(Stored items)
__________________________________________________

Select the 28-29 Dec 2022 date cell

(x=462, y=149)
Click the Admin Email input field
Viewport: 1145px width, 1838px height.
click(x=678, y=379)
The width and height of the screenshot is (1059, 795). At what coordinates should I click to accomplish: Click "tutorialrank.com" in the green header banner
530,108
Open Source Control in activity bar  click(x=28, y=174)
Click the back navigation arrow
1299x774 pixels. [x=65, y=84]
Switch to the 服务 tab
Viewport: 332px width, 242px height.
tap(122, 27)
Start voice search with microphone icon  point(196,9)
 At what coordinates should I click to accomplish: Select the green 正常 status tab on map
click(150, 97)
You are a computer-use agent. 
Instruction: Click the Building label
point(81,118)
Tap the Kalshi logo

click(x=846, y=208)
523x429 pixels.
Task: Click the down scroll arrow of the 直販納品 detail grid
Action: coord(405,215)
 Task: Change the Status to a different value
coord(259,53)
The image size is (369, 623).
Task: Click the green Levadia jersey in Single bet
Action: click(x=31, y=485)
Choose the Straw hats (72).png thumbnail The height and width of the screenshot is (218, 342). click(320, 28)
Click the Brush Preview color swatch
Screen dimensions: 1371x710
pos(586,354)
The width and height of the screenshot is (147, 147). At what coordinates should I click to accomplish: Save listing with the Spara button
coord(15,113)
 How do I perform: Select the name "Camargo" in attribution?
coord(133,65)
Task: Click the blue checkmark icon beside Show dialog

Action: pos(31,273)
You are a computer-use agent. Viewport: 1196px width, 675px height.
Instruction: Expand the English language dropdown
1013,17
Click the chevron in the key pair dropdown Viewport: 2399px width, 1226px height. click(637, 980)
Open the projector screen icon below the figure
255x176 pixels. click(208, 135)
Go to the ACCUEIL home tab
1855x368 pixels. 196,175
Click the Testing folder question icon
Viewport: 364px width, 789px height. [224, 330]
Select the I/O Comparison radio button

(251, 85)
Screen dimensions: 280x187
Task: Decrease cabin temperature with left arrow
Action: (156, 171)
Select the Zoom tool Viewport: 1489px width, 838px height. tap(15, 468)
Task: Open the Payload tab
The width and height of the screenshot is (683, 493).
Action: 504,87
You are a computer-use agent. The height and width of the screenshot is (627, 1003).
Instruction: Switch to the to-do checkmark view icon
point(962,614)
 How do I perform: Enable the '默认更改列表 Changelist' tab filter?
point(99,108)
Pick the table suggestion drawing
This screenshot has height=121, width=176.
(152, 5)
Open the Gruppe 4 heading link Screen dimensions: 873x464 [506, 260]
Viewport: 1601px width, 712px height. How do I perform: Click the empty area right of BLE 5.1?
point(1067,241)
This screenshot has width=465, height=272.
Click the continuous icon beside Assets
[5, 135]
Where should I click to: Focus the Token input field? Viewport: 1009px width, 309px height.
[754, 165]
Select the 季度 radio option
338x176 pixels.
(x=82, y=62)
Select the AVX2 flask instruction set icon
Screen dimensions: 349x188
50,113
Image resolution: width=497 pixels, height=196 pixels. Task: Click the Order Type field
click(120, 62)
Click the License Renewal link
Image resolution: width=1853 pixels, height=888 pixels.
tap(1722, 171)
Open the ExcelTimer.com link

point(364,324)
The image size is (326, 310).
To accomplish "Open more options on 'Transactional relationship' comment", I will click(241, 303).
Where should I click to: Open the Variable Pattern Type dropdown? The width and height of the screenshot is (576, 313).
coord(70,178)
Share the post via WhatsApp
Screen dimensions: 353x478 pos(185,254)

__________________________________________________

* The task *
Could you write all of the records above again, substituting "screen capture" for every "screenshot" and leaving everything else unchanged?

* Result of this exercise *
Select the 28-29 Dec 2022 date cell

(x=462, y=149)
Click the Admin Email input field
Viewport: 1145px width, 1838px height.
click(x=678, y=379)
The width and height of the screen capture is (1059, 795). At what coordinates should I click to accomplish: Click "tutorialrank.com" in the green header banner
530,108
Open Source Control in activity bar  click(x=28, y=174)
Click the back navigation arrow
1299x774 pixels. [x=65, y=84]
Switch to the 服务 tab
Viewport: 332px width, 242px height.
tap(122, 27)
Start voice search with microphone icon  point(196,9)
 At what coordinates should I click to accomplish: Select the green 正常 status tab on map
click(150, 97)
You are a computer-use agent. 
Instruction: Click the Building label
point(81,118)
Tap the Kalshi logo

click(x=846, y=208)
523x429 pixels.
Task: Click the down scroll arrow of the 直販納品 detail grid
Action: coord(405,215)
 Task: Change the Status to a different value
coord(259,53)
The image size is (369, 623).
Task: Click the green Levadia jersey in Single bet
Action: click(x=31, y=485)
Choose the Straw hats (72).png thumbnail The height and width of the screen capture is (218, 342). click(320, 28)
Click the Brush Preview color swatch
Screen dimensions: 1371x710
pos(586,354)
The width and height of the screen capture is (147, 147). At what coordinates should I click to accomplish: Save listing with the Spara button
coord(15,113)
 How do I perform: Select the name "Camargo" in attribution?
coord(133,65)
Task: Click the blue checkmark icon beside Show dialog

Action: pos(31,273)
You are a computer-use agent. Viewport: 1196px width, 675px height.
Instruction: Expand the English language dropdown
1013,17
Click the chevron in the key pair dropdown Viewport: 2399px width, 1226px height. click(637, 980)
Open the projector screen icon below the figure
255x176 pixels. click(208, 135)
Go to the ACCUEIL home tab
1855x368 pixels. 196,175
Click the Testing folder question icon
Viewport: 364px width, 789px height. [224, 330]
Select the I/O Comparison radio button

(251, 85)
Screen dimensions: 280x187
Task: Decrease cabin temperature with left arrow
Action: (156, 171)
Select the Zoom tool Viewport: 1489px width, 838px height. tap(15, 468)
Task: Open the Payload tab
The width and height of the screen capture is (683, 493).
Action: 504,87
You are a computer-use agent. The height and width of the screen capture is (627, 1003).
Instruction: Switch to the to-do checkmark view icon
point(962,614)
 How do I perform: Enable the '默认更改列表 Changelist' tab filter?
point(99,108)
Pick the table suggestion drawing
This screen capture has height=121, width=176.
(152, 5)
Open the Gruppe 4 heading link Screen dimensions: 873x464 [506, 260]
Viewport: 1601px width, 712px height. How do I perform: Click the empty area right of BLE 5.1?
point(1067,241)
This screen capture has width=465, height=272.
Click the continuous icon beside Assets
[5, 135]
Where should I click to: Focus the Token input field? Viewport: 1009px width, 309px height.
[754, 165]
Select the 季度 radio option
338x176 pixels.
(x=82, y=62)
Select the AVX2 flask instruction set icon
Screen dimensions: 349x188
50,113
Image resolution: width=497 pixels, height=196 pixels. Task: Click the Order Type field
click(120, 62)
Click the License Renewal link
Image resolution: width=1853 pixels, height=888 pixels.
tap(1722, 171)
Open the ExcelTimer.com link

point(364,324)
The image size is (326, 310).
To accomplish "Open more options on 'Transactional relationship' comment", I will click(241, 303).
Where should I click to: Open the Variable Pattern Type dropdown? The width and height of the screen capture is (576, 313).
coord(70,178)
Share the post via WhatsApp
Screen dimensions: 353x478 pos(185,254)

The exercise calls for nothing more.